John Jay Hooker Jr. ’57, an attorney, businessman and candidate for governor of Tennessee, died Sunday, Jan. 24, after a battle with metastatic myeloma. Following his diagnosis in January 2015, Hooker began the last campaign of his life: the passage of a “death with dignity” law similar to that passed in Oregon.
An attorney and entrepreneur, Hooker was a member of the storied Vanderbilt Law Class of 1957, whose graduates included prominent trial attorney and Watergate prosecutor Jim Neal, civil rights attorney George Barrett, Judge Thomas Higgins of the Middle District of Tennessee, former Nashville District Attorney and Tennessee Criminal Court Judge Thomas Shriver, former Federal Communications Commission Chairman William Henry, and former prosecutor and prominent Nashville attorney John Hollins Sr. (BA’55) .
Hooker had been honored as “Tennessean of the Year” by The Tennessean, Nashville’s daily newspaper, in 2015.
John Jay Hooker named “Tennessean of the Year”
Read the New York Times obituary.
Read the WPLN-Nashville Public Radio obituary.
Read The Tennessean’s obituary.
He was a two-time Democratic nominee for governor of Tennessee and again ran for governor as an independent candidate in 2014. He also ran for the U.S. Senate twice and for the U.S. House of Representatives once.
A graduate of Sewanee, The University of the South, Hooker earned his law degree after serving for two years as an investigator in the U.S. Army Judge Advocate Corps from 1952 to 1954.
After law school, he practiced with his father’s law firm, Hooker Keeble Dotson and Harris, from 1957 to 1960, and then formed Hooker Hooker and Willis with his brother, Henry Hooker, and William R. (Bill) Willis Jr. ’54.
In 1958, Hooker was asked by Tennessee Gov. Frank Clement to join a legal team investigating Judge Raulston Schoolfield of Chattanooga on corruption charges. Schoolfield was accused of accepting an $18,500 bribe from the Teamsters union to fix a case that came before him on the Hamilton County Criminal Court and was ultimately disbarred and removed from the bench as a county judge. One of the witnesses testifying against Schoolfield was Bobby Kennedy, who was then serving as a counsel to a U.S. Senate committee investigating union corruption.
When Kennedy missed his plane to Washington, D.C., and was forced to spend an unplanned night in Nashville, Hooker volunteered to give him a tour of the Hermitage. “By the time he left, we were pals,” Hooker recently told WPLN reporter Chas Sisk.

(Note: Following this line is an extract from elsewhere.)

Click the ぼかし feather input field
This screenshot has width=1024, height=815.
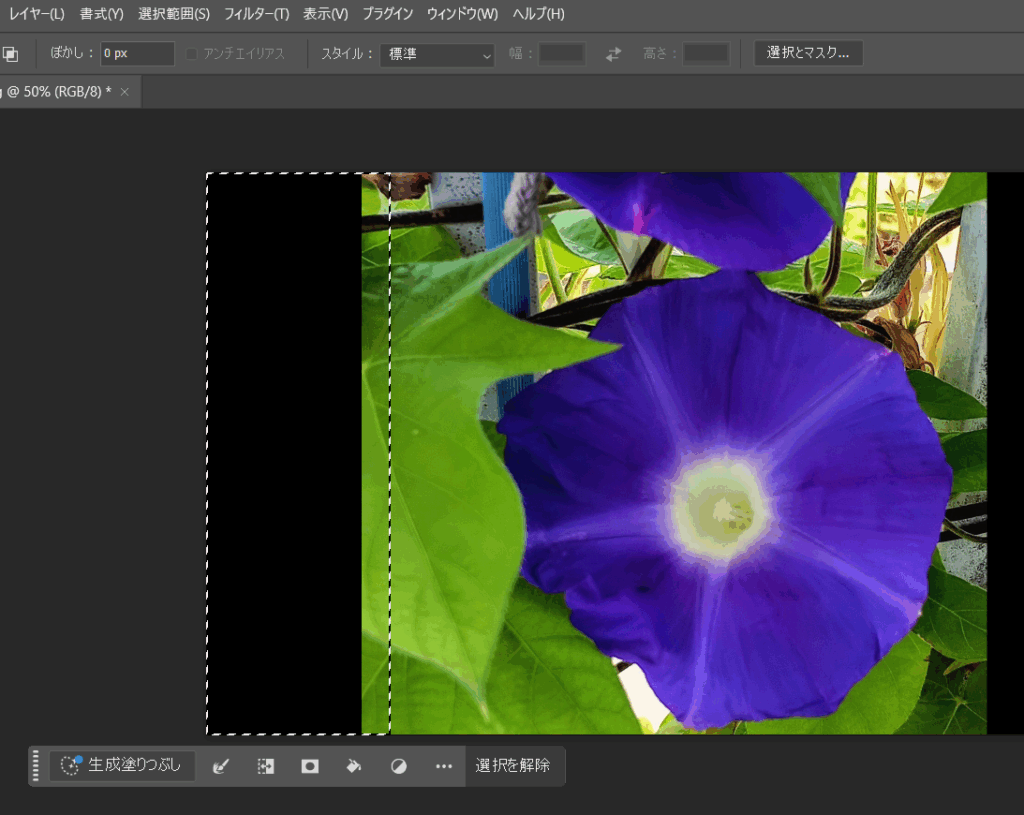pyautogui.click(x=137, y=54)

Hooker served as a special assistant to Attorney General Kennedy from 1961 to 1963, living with the Kennedy family during his two years in Washington. He was instrumental in the U.S. Justice Department’s intervention in the case of Baker v. Carr, which became a landmark Supreme Court case that enabled federal courts to decide redistricting cases. The case, brought by Memphis Mayor Charles Baker in 1960 against the State of Tennessee and its Secretary of State, Joe Carr, addressed redistricting. The Supreme Court’s decision, handed down in 1962, established the “one person, one vote” standard, which required that state districts be based on population rather than geographic boundaries.

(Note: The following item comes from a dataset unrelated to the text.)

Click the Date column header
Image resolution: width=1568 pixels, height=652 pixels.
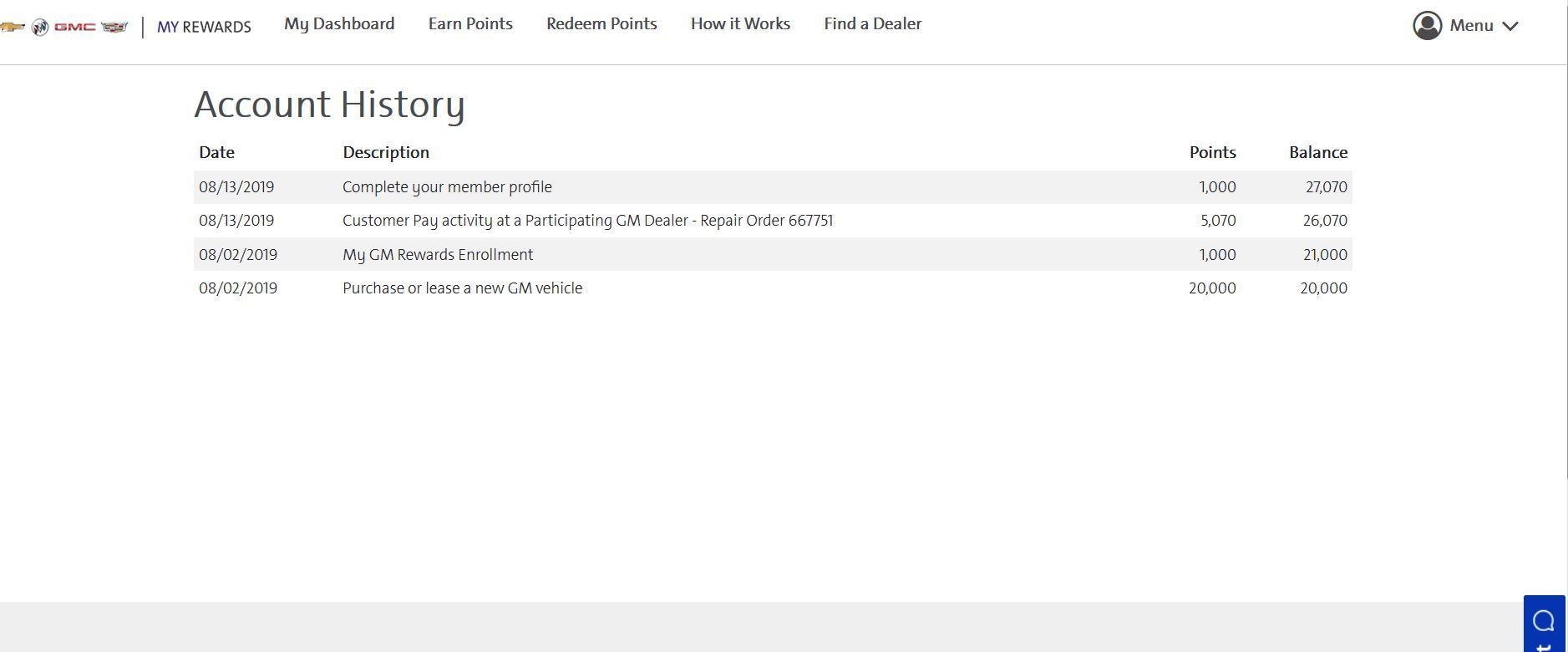pos(216,152)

Kennedy encouraged Hooker to run for governor in 1966, but Hooker’s strong support for civil rights and high regard for Martin Luther King Jr.—unpopular positions in Tennessee at that time—resulted in a decisive defeat in the primary.

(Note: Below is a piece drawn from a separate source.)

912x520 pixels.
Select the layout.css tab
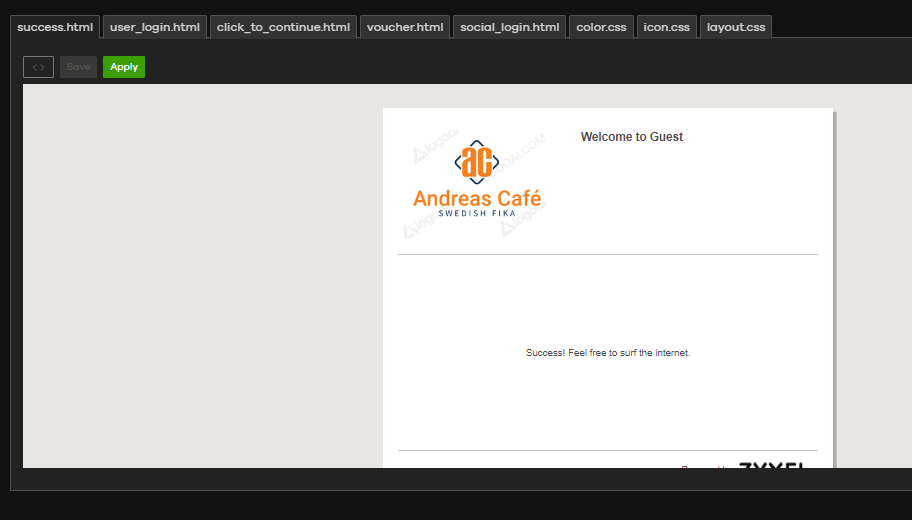coord(736,27)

Hooker was Tennessee’s Democratic nominee for governor in 1970, but lost to Republican Winfield Dunn, who later became a lifelong friend.
Hooker launched the Minnie Pearl Fried Chicken chain in 1967. A federal investigation of the company’s bookkeeping coincided with his unsuccessful gubernatorial campaign.
He served as president of STP Corp. (1973-1976); as publisher of the Nashville Banner, the city’s afternoon newspaper, from (1979-1982), and as chair of United Press International from (1982-1983).
Hooker is survived by four children.
A memorial service and family visitation will be held at 1 p.m. Saturday, Feb. 6, in the Grand Reading Room of the downtown Nashville Public Library at 615 Church Street.